> _GIVEN TASK A_
Copy the records from the line containing "Where should I click to: Click the star" through the last record, replacing "icon" with "symbol" and changing nothing else. Give only those lines.

> _SOURCE EXCERPT_
There have been recent public commentaries on companies flagged for corporate transgressions. Some reports are accompanied by calls for more forceful regulatory actions, or further tightening of CG standards.
So allow me to briefly describe the regulatory framework for CG in Singapore.
The MAS, as the statutory regulator, is responsible for a sound framework within which market discipline and enterprise can thrive. In regulating and developing the capital markets, we seek to be balanced. On the one hand, to allow for growth and appropriate risk-taking and on the other hand, to curb potential abuses and wrongful acts.
The Singapore Exchange (SGX), as the frontline market regulator, administers the SGX Listing Rules. The SGX is responsible for ensuring that the market operates in a fair, orderly and transparent manner. This includes requiring listed companies to make timely disclosures on material transactions and have in place adequate internal controls and governance structures. The MAS supervises the SGX in the discharge of its regulatory function. SGX’s RegCo Board also has oversight of the exchange’s regulatory responsibilities.
This MAS-SGX regulatory model, where the statutory and market regulator each have their distinct role but also share the responsibility to ensure sound functioning of the capital markets, is not unique to Singapore. Similar approaches are adopted in many financial centres, including in the United States, Australia and Hong Kong.
So each time a corporate failing of one form or another happens, both the MAS and the SGX would review and investigate the matter. The specific regulatory response would obviously depend on the facts and circumstances of each case. Often, a kneejerk tightening of rules may not be in the best interest of the market.
Tighter across-the-board regulations can impose additional costs on all listed companies, and these costs must be weighed against the benefits. It may not be appropriate to prescribe the same standard on all companies, as they can differ in size or business complexity.
The MAS has therefore been deliberate in calibrating our rules. For example, there are more stringent CG standards for banks, compared to for other listed companies; and rightly so due to banks’ potential systemic impact.
This is also why in the latest review of the Code, the Council took a pragmatic approach. Important baseline market practices that should apply to every firm – or CG “hygiene” requirements – are hardened by their inclusion in the SGX Listing Rules. Indeed, twelve basic requirements previously couched as guidelines have been shifted from the Code to the Listing Rules. In other aspects, the Code has been streamlined and elaborated in the Practice Guidance.
In considering what should be mandatory in the SGX Listing Rules, Council members had carefully considered their effectiveness in supporting long-term business goals, and how the revised Code compares against international practices.

> _GIVEN TASK B_
Continue the passage on Singapore's corporate governance framework from its last sentence.

> _GIVEN INFORMATION_
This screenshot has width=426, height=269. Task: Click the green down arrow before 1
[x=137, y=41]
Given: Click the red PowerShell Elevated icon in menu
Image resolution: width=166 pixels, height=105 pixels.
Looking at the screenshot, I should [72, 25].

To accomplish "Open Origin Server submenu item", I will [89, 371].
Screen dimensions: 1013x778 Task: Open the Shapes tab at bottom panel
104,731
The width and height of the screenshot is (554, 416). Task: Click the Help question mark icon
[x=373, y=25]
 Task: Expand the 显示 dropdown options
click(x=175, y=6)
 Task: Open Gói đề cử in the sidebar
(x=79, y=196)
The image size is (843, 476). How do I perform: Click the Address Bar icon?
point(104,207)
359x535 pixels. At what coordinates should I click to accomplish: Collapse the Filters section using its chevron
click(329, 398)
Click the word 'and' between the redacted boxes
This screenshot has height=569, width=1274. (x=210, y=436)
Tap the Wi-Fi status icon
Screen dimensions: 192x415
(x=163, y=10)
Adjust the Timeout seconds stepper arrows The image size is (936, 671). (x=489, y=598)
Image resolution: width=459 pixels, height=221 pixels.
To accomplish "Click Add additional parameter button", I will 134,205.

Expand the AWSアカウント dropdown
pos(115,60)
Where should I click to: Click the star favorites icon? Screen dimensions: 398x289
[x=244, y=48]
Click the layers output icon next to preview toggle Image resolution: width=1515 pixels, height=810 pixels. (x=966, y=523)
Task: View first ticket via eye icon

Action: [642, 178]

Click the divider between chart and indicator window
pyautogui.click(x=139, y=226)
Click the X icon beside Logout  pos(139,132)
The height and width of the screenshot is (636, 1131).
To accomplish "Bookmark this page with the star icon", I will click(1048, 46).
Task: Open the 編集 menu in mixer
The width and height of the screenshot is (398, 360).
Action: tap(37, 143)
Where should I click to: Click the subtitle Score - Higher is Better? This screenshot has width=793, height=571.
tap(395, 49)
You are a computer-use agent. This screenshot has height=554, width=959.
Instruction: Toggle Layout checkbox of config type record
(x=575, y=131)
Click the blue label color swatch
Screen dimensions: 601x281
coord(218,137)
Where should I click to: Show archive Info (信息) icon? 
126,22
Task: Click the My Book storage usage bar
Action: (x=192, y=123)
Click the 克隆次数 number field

> _EXERCISE ANSWER A_
Where should I click to: Click the star favorites symbol? Screen dimensions: 398x289
[x=244, y=48]
Click the layers output symbol next to preview toggle Image resolution: width=1515 pixels, height=810 pixels. (x=966, y=523)
Task: View first ticket via eye symbol

Action: [642, 178]

Click the divider between chart and indicator window
pyautogui.click(x=139, y=226)
Click the X symbol beside Logout  pos(139,132)
The height and width of the screenshot is (636, 1131).
To accomplish "Bookmark this page with the star symbol", I will click(1048, 46).
Task: Open the 編集 menu in mixer
The width and height of the screenshot is (398, 360).
Action: tap(37, 143)
Where should I click to: Click the subtitle Score - Higher is Better? This screenshot has width=793, height=571.
tap(395, 49)
You are a computer-use agent. This screenshot has height=554, width=959.
Instruction: Toggle Layout checkbox of config type record
(x=575, y=131)
Click the blue label color swatch
Screen dimensions: 601x281
coord(218,137)
Where should I click to: Show archive Info (信息) symbol? 
126,22
Task: Click the My Book storage usage bar
Action: (x=192, y=123)
Click the 克隆次数 number field

> _EXERCISE ANSWER B_
There may be some concerns that some of the principles in the Code are subject to interpretation and gaming. I can understand such sentiments. This is why the MAS has also accepted the Council’s recommendation to set up a standing Corporate Governance Advisory Committee to monitor CG developments on a regular basis, and you can expect more details on this Committee once it is set up.
There are other views calling on regulators to adopt quicker or harsher actions in response to CG violations. Some felt that directors should be held more accountable for their fiduciary duties, or breaches in their fiduciary duties.
Investigations are usually complex and time-consuming affairs especially if there are cross-border elements involved. At the same time, it is important that our financial sector operates with a clear rule of law, as well as fair and transparent legal processes. This is to assure a trusted regime for everyone. We must allow for thorough investigations as a matter of legal and investigation integrity. There is often a web of details to be ascertained in each case of possible misconduct. Any premature updates to the public can also compromise investigations. In such situations, regulators would avoid alerting suspects who are under investigation at the outset, so as not to prejudice the investigations, in the process of evidence gathering.
As a matter of due process, the MAS does not reveal information during ongoing investigations until the investigations have been concluded. Some of these considerations equally apply to the SGX as the frontline market regulator.
Notwithstanding this, the MAS supports putting out more information on our investigation outcomes and of our enforcement approach. Some of our recent measures include:
(a) Press updates on our enforcement actions as well as publishing these on our website.
(b) Enhanced disclosure of the MAS’ enforcement statistics through the use of infographics and dashboards in our Annual Report. This is to provide the public with a better overview of enforcement actions that the MAS has taken over the past year. Where appropriate, we will provide more information on our investigations that could be of public interest, as long as these do not compromise the reviews.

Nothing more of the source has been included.